Former French football player Zinedine Zidane holds the Olympic torch during the opening ceremony of the Paris 2024 Olympic Games in Paris on July 26, 2024. (AFP)
Former French football player Zinedine Zidane holds the Olympic torch during the opening ceremony of the Paris 2024 Olympic Games in Paris on July 26, 2024. (AFP)

Paris broke with tradition on Friday by turning the Olympic Opening Ceremony into a parade down the River Seine rather than a stadium-based show.

TV viewers around the world were treated to a spectacle performed on bridges, the riverbank and rooftops, culminating with French athletes Marie-Jose Perec and Teddy Riner lighting the Olympic cauldron and a performance from Canada's Celine Dion.

However, the 6,000-odd athletes, 3,000 performers, 300,000 spectators and dozens of world leaders had to endure heavy rain for much of the event.

Here's how the world's media judged Paris's ambitious ceremony:

FRANCE

Newspaper Le Monde wrote in a rave review that director Thomas Jolly "succeeded in his challenge of presenting an immersive show in a capital transformed into a gigantic stage".

Right-leaning Le Figaro said the show was "great but some of it was just too much". It said viewers "could have been spared" images including an apparent recreation of the painting of The Last Supper of Jesus and his apostles in front of a fashion show.

UNITED STATES

"Opening Ceremony Misses the Boat" headlined the New York Times's television review.

It wrote that the river parade "turned the ceremony into something bigger, more various and more intermittently entertaining. But it also turned it into something more ordinary — just another bloated made-for-TV spectacle".

The Washington Post was more glowing, noting that the organizer's "bold thinking" brought a shine back to an event that has seen its popularity wane in recent years.

CHINA

China's Xinhua state news agency said the ceremony succeeded in showcasing France.

"There were Can-Can girls, a homage to the reconstruction of Notre Dame and of course the French Revolution, with fireworks, heavy metal and singers who appeared to have lost a battle with the guillotine.

"If there was a downside to the ceremony, it is that any event performed over such a long distance has to struggle with continuity, and the big difference between this ceremony and others is that the parade of athletes was mixed in with the performances."

SOUTH KOREA

South Korean media noted the "impressive" imagination of using the whole city as the backdrop but the event was overshadowed by the country's team being misintroduced as North Korea.
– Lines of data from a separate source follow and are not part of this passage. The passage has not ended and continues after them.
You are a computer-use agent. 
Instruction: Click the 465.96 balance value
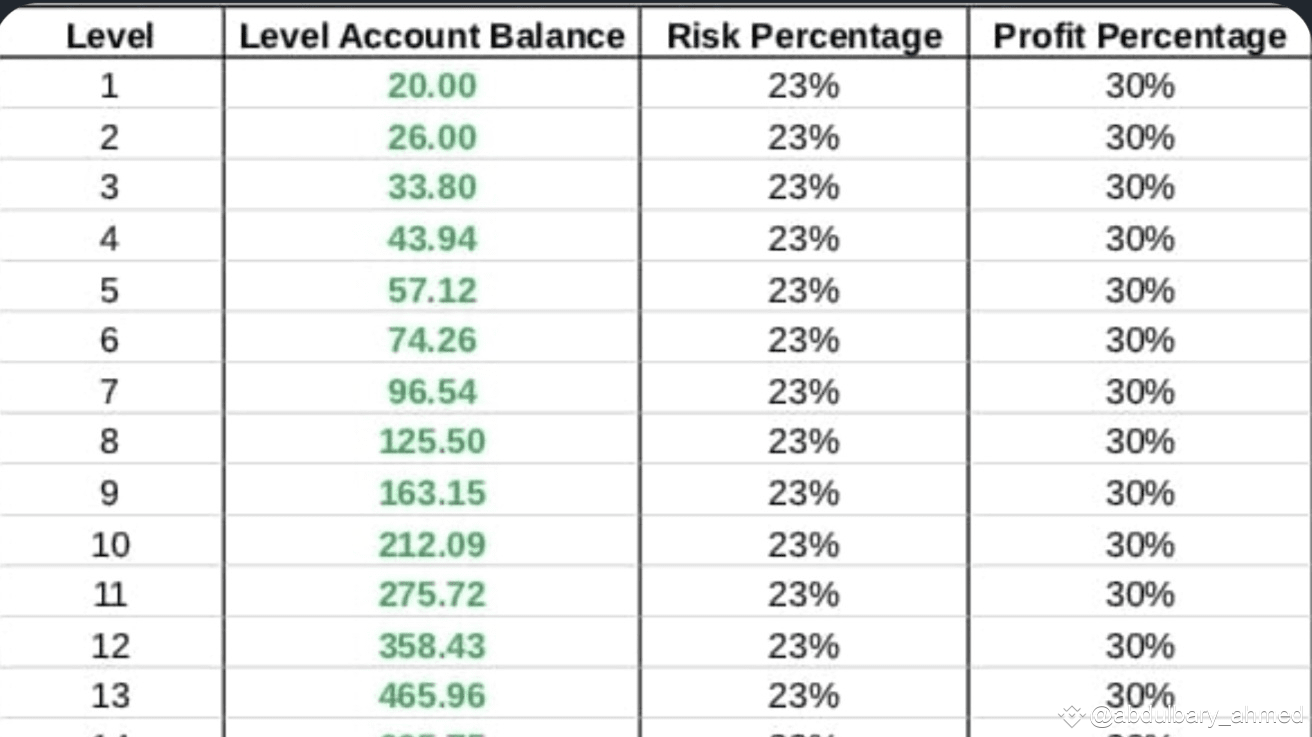(x=432, y=696)
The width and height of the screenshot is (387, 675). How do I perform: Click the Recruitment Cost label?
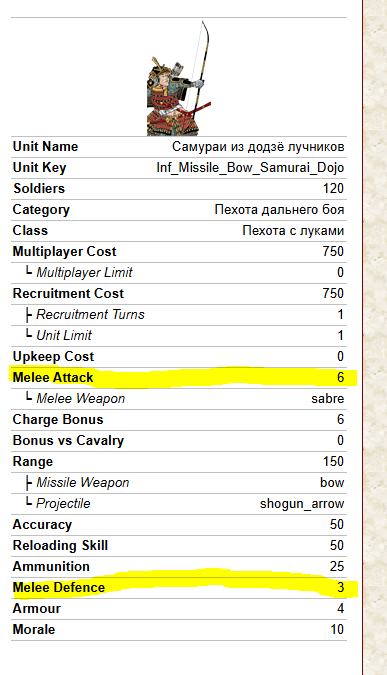click(68, 294)
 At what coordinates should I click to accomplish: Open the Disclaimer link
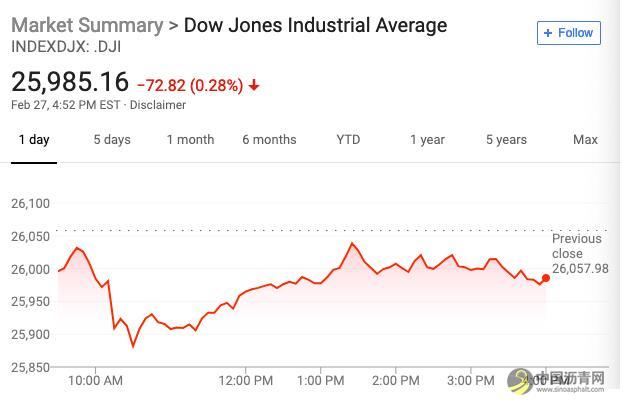coord(157,106)
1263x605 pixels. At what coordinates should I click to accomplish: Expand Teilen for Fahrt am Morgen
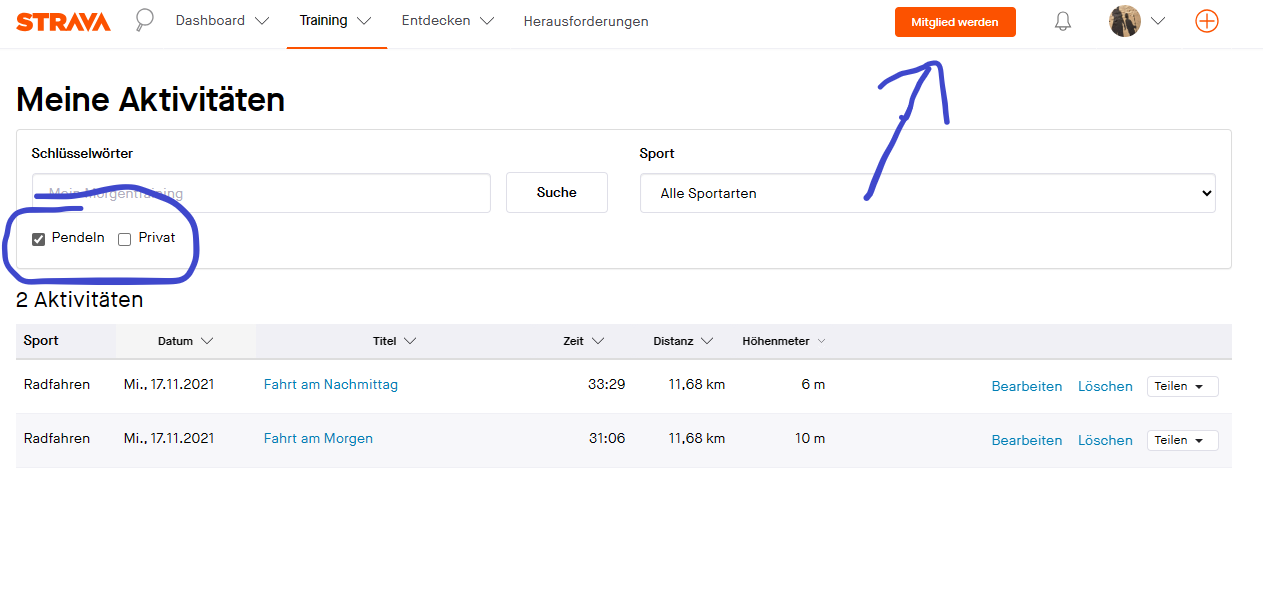pos(1182,440)
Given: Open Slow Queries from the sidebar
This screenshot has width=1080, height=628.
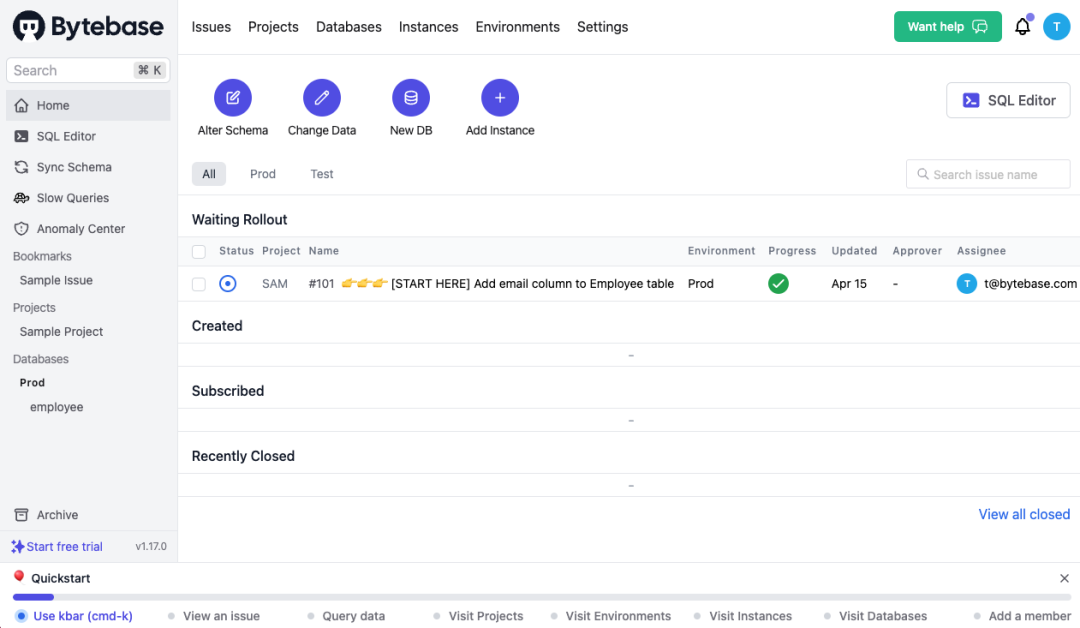Looking at the screenshot, I should (x=69, y=197).
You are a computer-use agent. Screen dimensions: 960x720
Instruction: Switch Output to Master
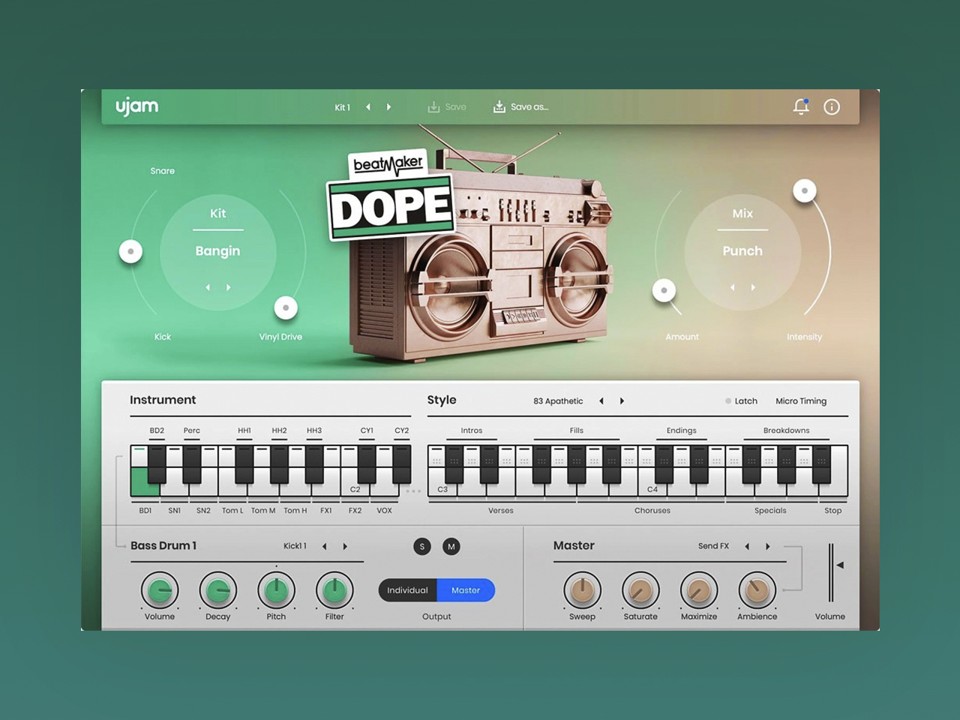(x=465, y=590)
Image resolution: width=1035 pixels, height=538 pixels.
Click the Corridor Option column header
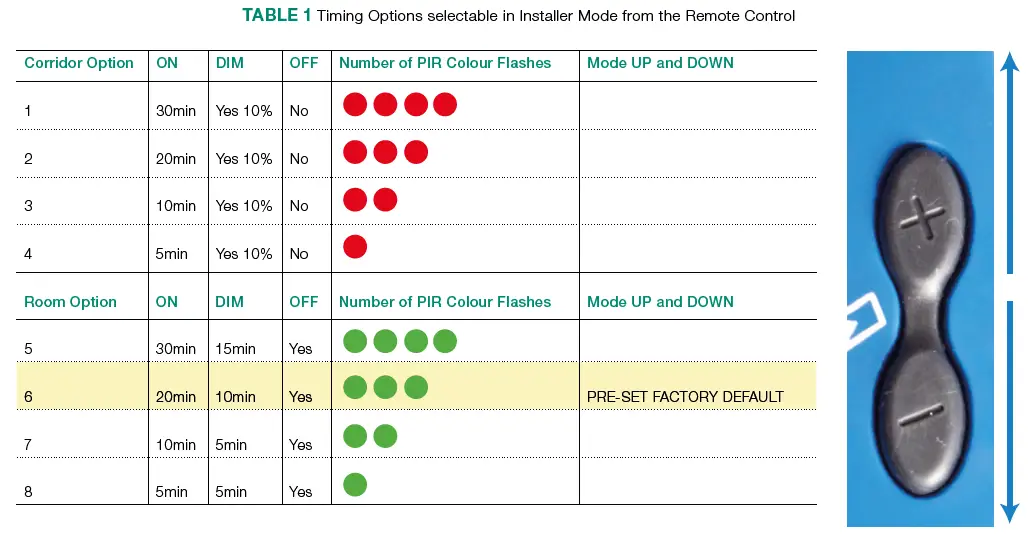(x=79, y=63)
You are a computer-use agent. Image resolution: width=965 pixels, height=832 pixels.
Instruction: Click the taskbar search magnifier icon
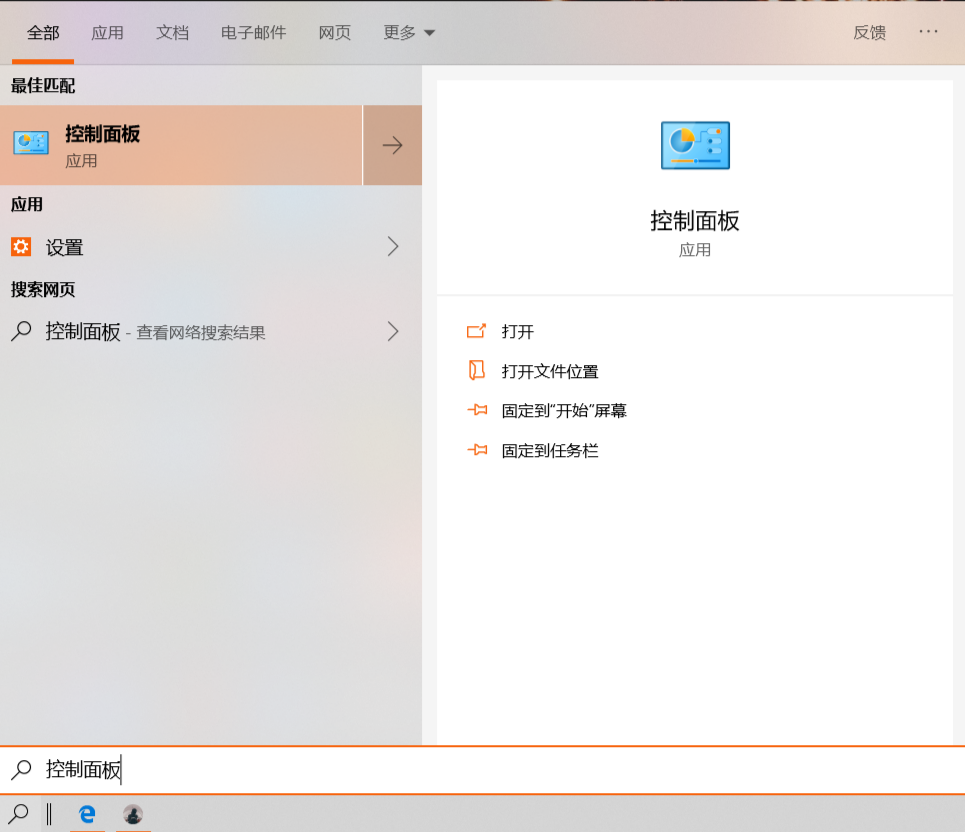[x=19, y=815]
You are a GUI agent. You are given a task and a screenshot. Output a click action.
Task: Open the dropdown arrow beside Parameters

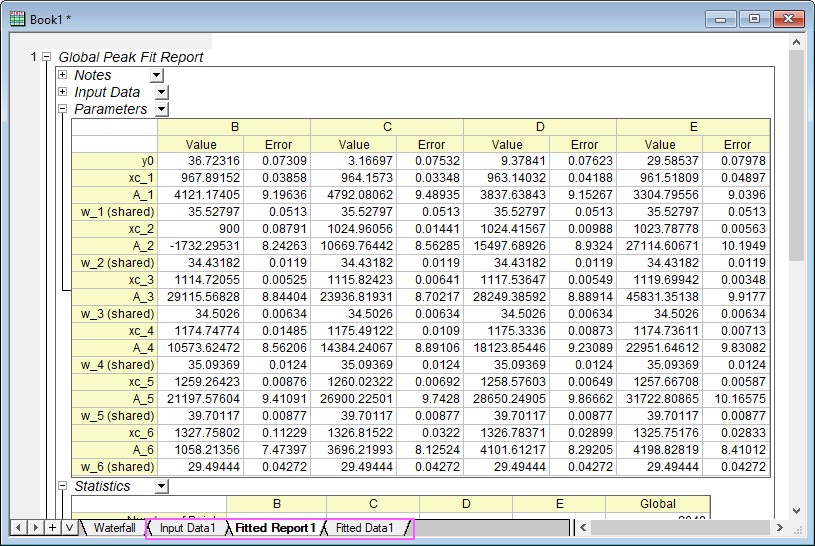point(162,109)
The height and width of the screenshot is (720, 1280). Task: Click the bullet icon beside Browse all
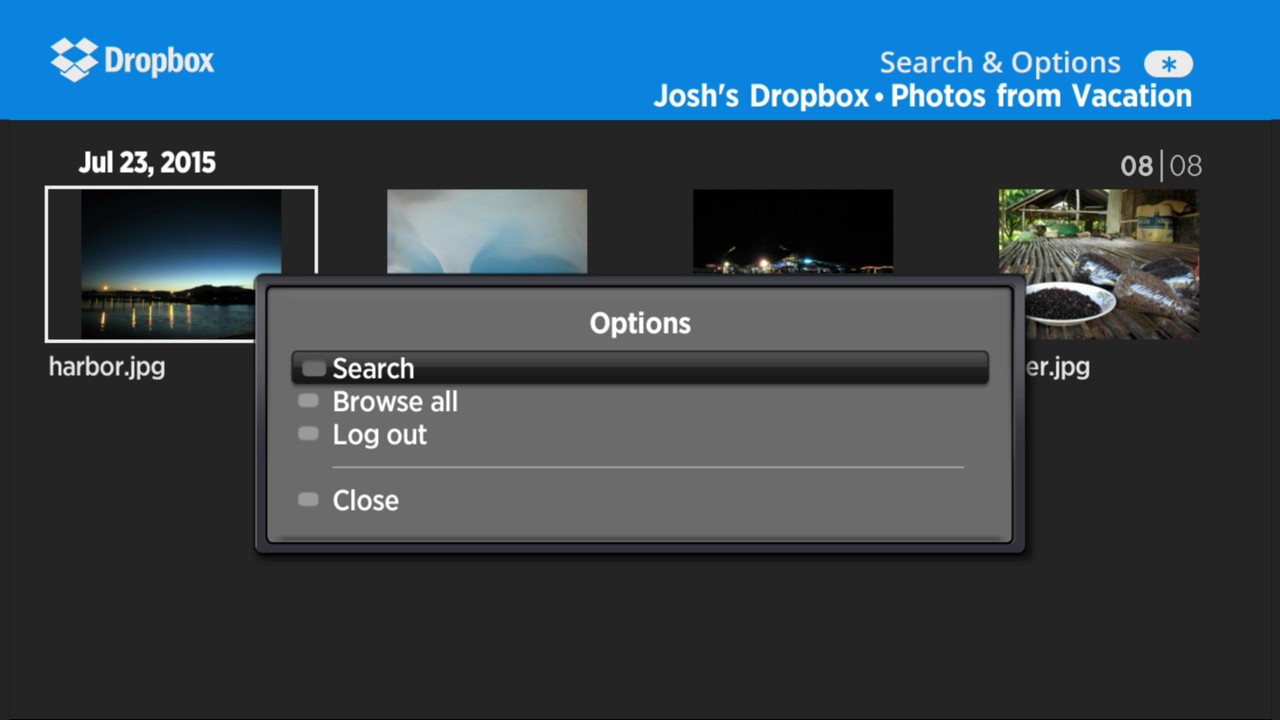308,401
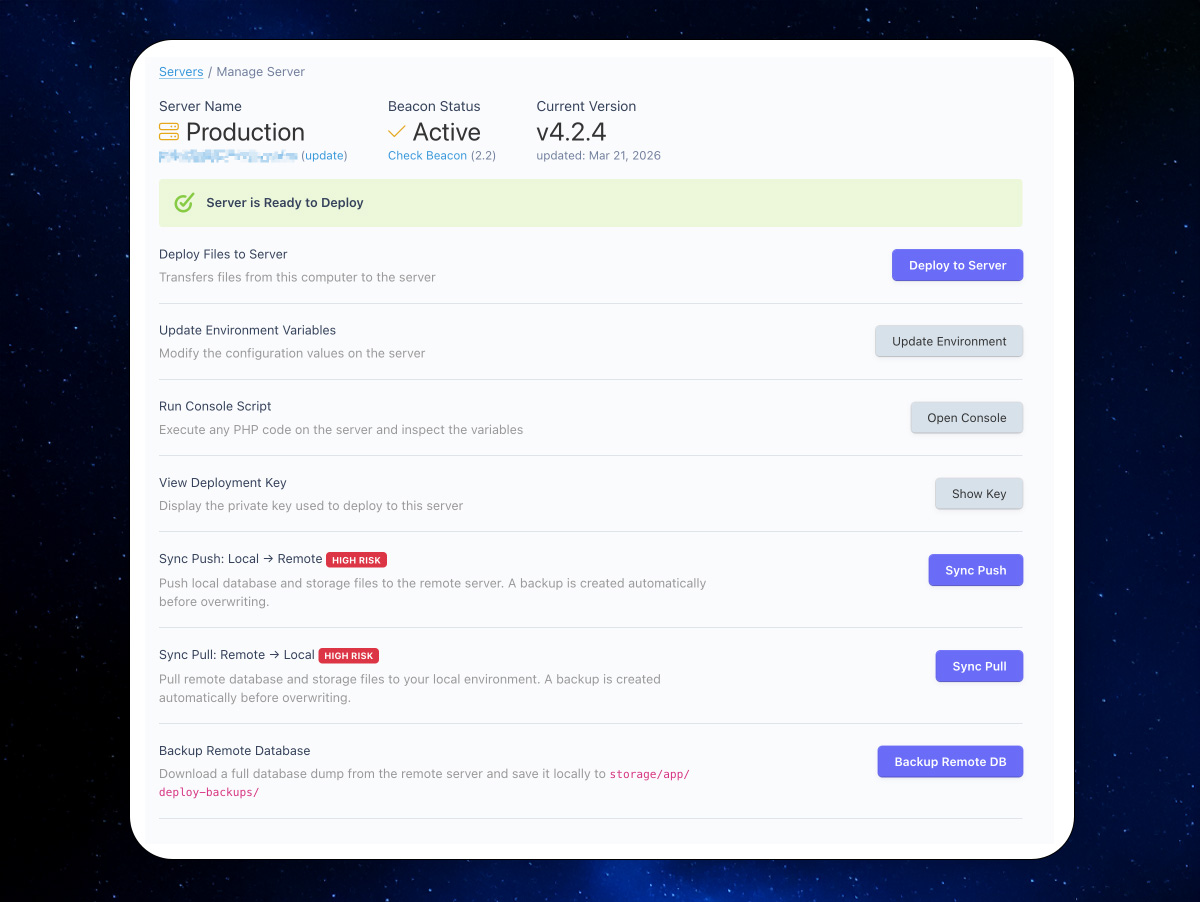Reveal the deployment key with Show Key
This screenshot has height=902, width=1200.
click(x=978, y=494)
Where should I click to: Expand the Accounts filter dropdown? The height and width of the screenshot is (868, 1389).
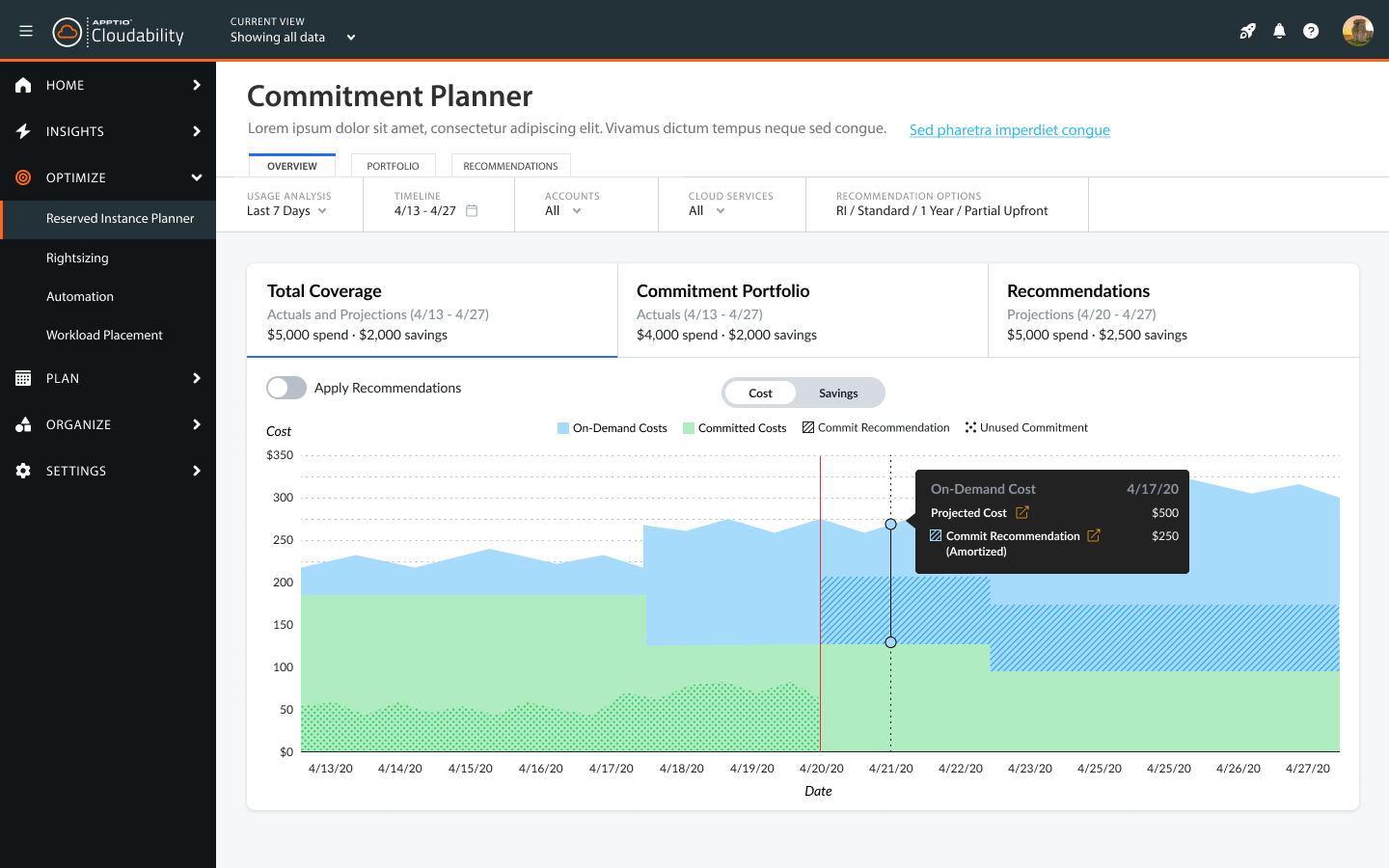coord(563,210)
South Korea's CBS radio said while the incident was no doubt an honest mistake, it was disappointing the Paris organizers failed at what should have been a very basic part of the event.

GERMANY

"As beautiful as it was mad," wrote Germany's Frankfurter Allgemeine. "France revolutionized the opening ceremony ... by the end even the rain had been defeated."

Tabloid Bild was bowled over by Celine Dion's return to the stage after four years, defying illness to "sing just as in the best of times. She deserves a gold medal for this performance."

BRITAIN

British tabloid The Sun joked "Wet The Games Begin!" on its front page alongside an image of the Eiffel Tower surrounded by laser beams, and described the ceremony as spectacular.

The Daily Mail's headline read "La Farce!", mainly in reference to the train disruption earlier in the day, but the paper also judged Paris's gamble on the weather had "backfired spectacularly".

A writer for the Guardian newspaper described the parade of boats on the Seine as "like watching an endless series of weirdly nationalistic office parties" but concluded Celine Dion had rescued the event with a "jaw dropping" performance.

ITALY

La Gazzetta dello Sport said the ceremony was "something unprecedented, even extraordinary. A great show or a long, tedious work, depending on your point of view and sensibility."

The mainstream Italian newspaper Il Corriere della Sera likened the show to a contemporary art performance, noting that "some (spectators) were bored, others were amused, many found the spectacle disappointing".

The left-leaning Italian daily La Repubblica said the ceremony overshadowed the athletes.

"A lot of France, a lot of Paris, very little Olympics.... a mirror that the immortal Paris turned on herself and discovered that she was so much, too much and soaking wet".